Il y a tant de douleur dans ses lamentations, que l’excellent Noddy prend une part réelle à son chagrin, et se demande si, en achetant cette maison, il n’a pas fait à ce pauvre ami un tort irréparable.

Deux ou trois entrevues diplomatiques où il a déployé la plus grande finesse, tout en disant avec indifférence que c’était le hasard qui l’amenait à Clerkenwell, ont permis à Silas de conclure son marché avec mister Vénus.

« Rapportez-moi au Bower samedi soir, a dit mister Wegg après cette conclusion ; et si une goutte de Jamaïque peut vous plaire, je ne suis pas homme à vous le reprocher ; nous passerons la soirée ensemble.

— Vous savez, monsieur, a répondu l’autre, que je suis d’une triste compagnie ; néanmoins il sera fait selon votre désir. »

C’est pour cela que le samedi soir mister Vénus sonne à la porte du Bower.

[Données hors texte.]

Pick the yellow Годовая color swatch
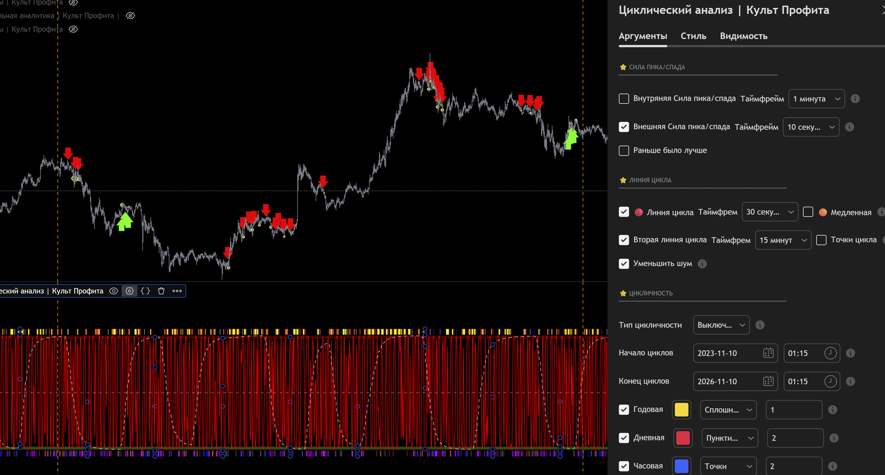 [681, 410]
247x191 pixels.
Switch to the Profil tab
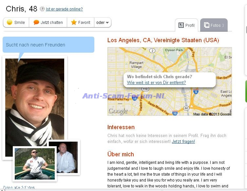(186, 25)
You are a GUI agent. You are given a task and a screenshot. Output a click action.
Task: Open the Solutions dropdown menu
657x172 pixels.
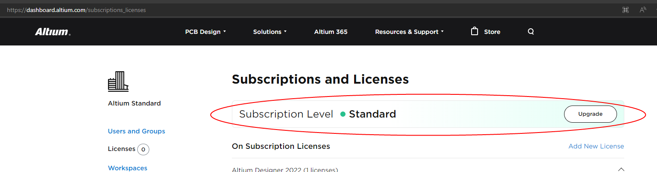coord(270,32)
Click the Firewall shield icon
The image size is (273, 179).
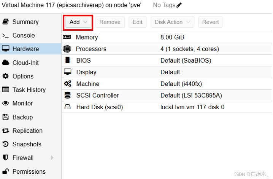point(6,158)
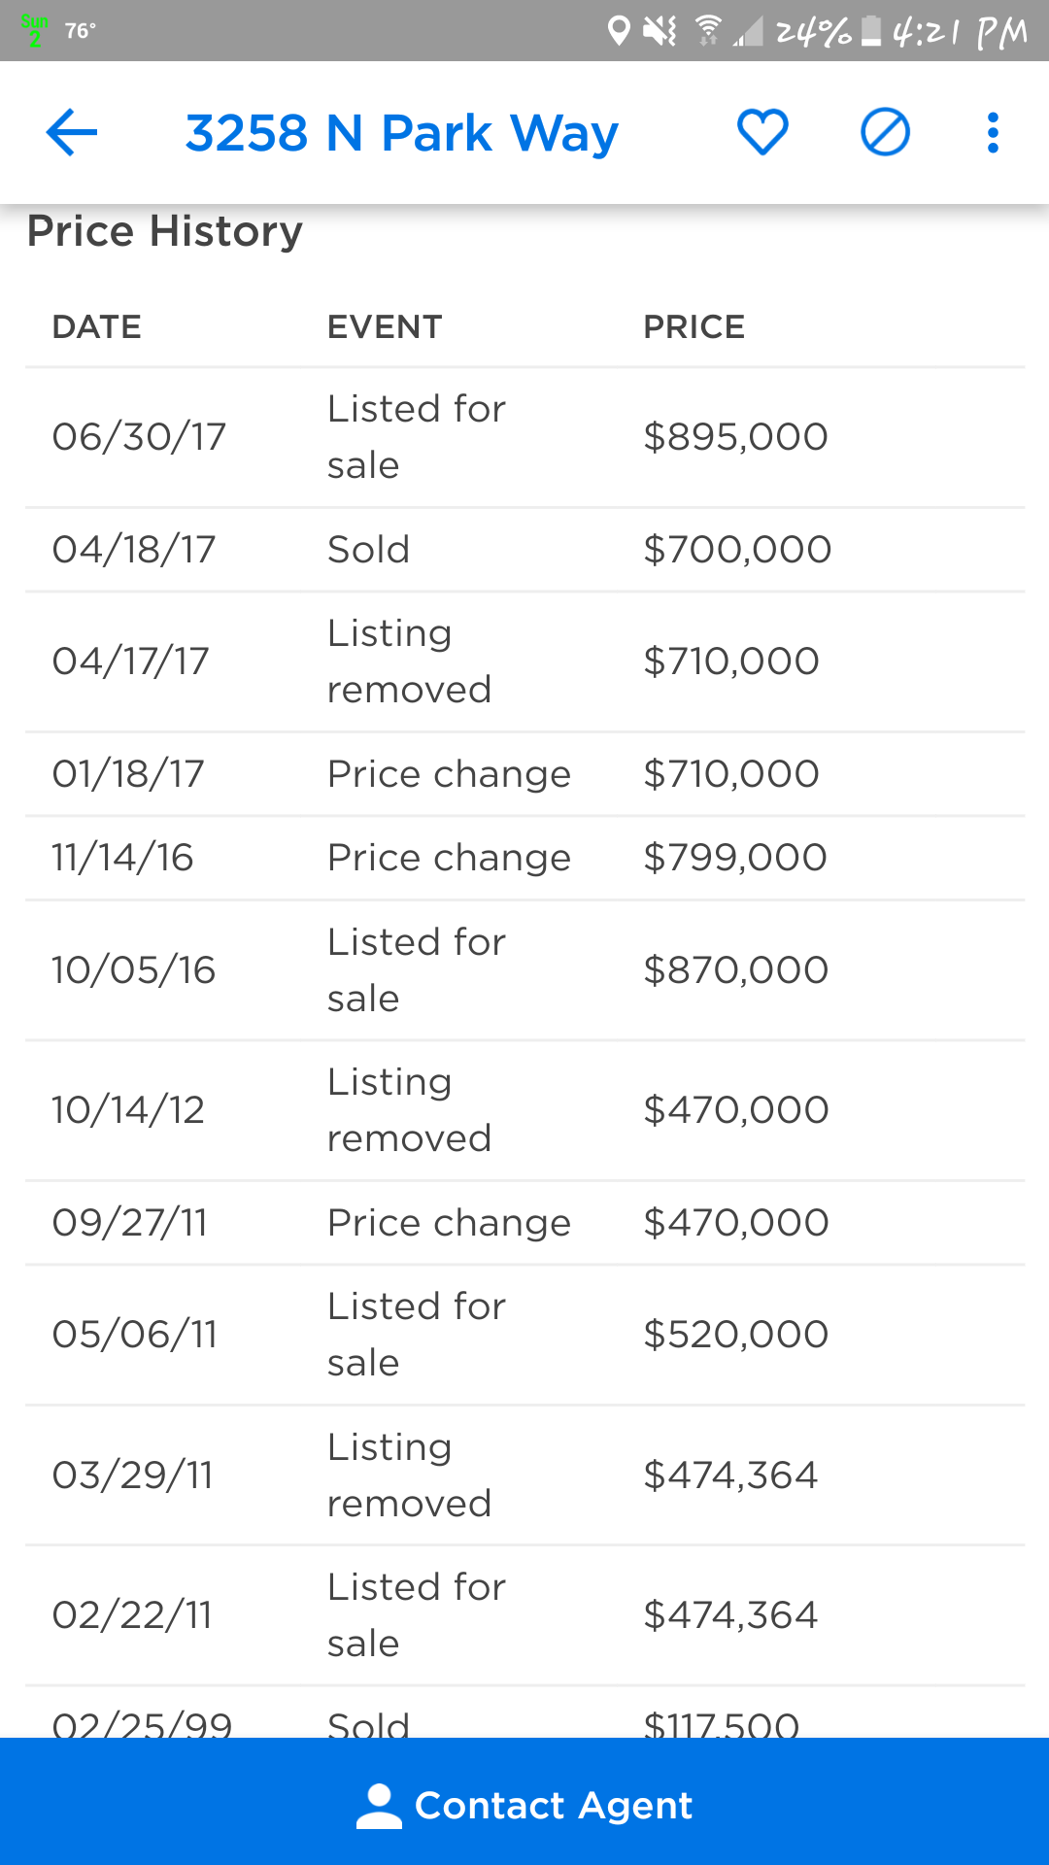Tap the Wi-Fi status icon
The width and height of the screenshot is (1049, 1865).
[708, 31]
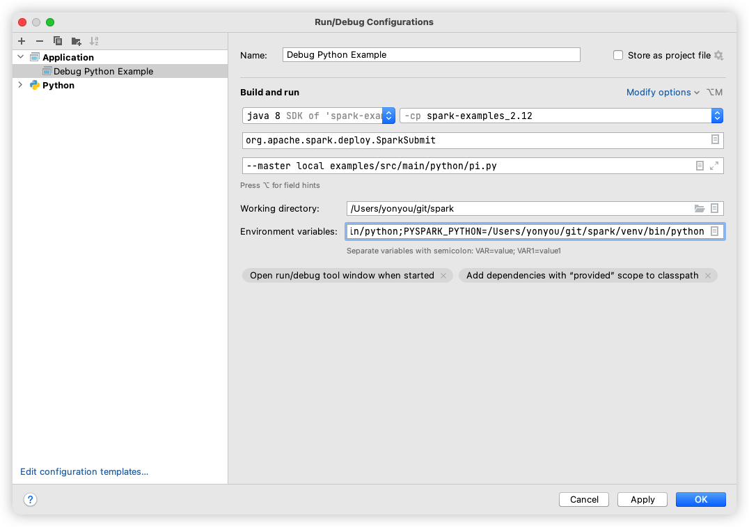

La porte ouverte, mister Wegg aperçoit sous le bras de l’arrivant une espèce de bâton, enveloppé de papier brun, et fait cette remarque d’un ton sec : « Je pensais que vous auriez pris un cab.

— Non, monsieur, répond Vénus ; porter un paquet n’est pas au-dessus de moi.

— Certes, réplique Silas, qui ne témoigne pas entièrement son déplaisir ; mais certains paquets sont au-dessus d’un pareil transport.

— Voici votre emplette, mister Wegg, dit poliment Vénus en lui tendant le paquet ; je suis heureux de la rapporter à la source d’où elle émane. »

Silas Wegg le remercie. « Maintenant ajoute-t-il, que c’est une affaire faite, je peux vous dire, en ami, que si j’avais consulté un avocat, il est possible que vous eussiez été contraint de me rendre ça purement et simplement. C’est un point de droit que je vous soumets.

— Y pensez-vous, mister Wegg ? c’est un achat loyal, après marché débattu.